The mayor can to some extent reduce the damage and injury
that the city sponsors against the global ecology and peoples,
but the idea that he can make New York sustainable is sheer hubris,
or maybe it's sheer ignorance of what sustainable means?

So first, where are 8 million peoples' food supplies coming from, and what are their production impacts ?

Second, ditto for their energy and for their purchases' production energy.

Etc.

Regards,

Backstop

So first, where are 8 million peoples' food supplies coming from, and what are their production impacts ?

Second, ditto for their energy and for their purchases' production energy.

I don't mean to be flip on this, but I don't have time to give a lengthy description of how dense cities allow large populations to live efficiently and not take up so much space as suburban living.
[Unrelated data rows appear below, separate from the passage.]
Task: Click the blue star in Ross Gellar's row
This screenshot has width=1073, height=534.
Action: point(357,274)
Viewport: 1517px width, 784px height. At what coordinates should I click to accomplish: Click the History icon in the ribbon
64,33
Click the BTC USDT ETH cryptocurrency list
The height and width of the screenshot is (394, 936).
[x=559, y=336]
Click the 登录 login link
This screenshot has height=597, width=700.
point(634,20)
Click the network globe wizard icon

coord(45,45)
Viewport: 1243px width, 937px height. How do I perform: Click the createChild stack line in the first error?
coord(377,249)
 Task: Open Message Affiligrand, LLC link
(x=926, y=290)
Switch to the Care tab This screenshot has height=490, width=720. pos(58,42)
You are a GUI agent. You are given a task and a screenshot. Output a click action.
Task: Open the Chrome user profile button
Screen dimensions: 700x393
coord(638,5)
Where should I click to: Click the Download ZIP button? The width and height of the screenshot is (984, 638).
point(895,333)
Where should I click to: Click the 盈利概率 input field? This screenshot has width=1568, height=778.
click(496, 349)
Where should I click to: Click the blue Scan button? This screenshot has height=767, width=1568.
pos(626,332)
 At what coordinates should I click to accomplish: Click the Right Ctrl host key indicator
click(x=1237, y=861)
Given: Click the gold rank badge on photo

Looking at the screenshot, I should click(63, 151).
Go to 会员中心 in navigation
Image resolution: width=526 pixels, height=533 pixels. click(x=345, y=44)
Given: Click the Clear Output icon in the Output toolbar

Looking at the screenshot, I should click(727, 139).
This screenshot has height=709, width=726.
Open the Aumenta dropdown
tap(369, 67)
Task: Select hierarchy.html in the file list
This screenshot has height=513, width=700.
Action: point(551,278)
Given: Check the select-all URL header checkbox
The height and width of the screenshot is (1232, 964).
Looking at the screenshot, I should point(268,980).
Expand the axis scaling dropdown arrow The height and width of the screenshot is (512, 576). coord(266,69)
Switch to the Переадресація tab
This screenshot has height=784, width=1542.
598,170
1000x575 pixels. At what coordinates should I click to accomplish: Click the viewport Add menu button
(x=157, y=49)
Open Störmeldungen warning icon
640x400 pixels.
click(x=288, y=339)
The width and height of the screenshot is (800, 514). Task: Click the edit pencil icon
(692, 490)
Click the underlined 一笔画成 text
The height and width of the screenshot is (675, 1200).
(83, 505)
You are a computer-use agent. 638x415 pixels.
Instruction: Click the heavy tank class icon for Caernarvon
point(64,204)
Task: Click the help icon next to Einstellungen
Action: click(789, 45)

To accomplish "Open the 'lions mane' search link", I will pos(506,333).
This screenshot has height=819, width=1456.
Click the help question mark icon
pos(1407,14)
So at the risk of giving too short an answer to your questions, my response is: All the land that they don't use

1. Capable of being sustained.
2. Capable of being continued with minimal long-term effect on the environment: sustainable agriculture.

They didn't say self sufficient. The very idea of civilization involves interdependent networks achieving a sufficient quality of life through specialization and trade. Urban areas trade their products to rural areas for food grown in the rural areas. No city is going to be able to grow their own food at the densities present in New York. Ever. This is not a bad thing. And I don't think those who wrote this plan would suggest otherwise.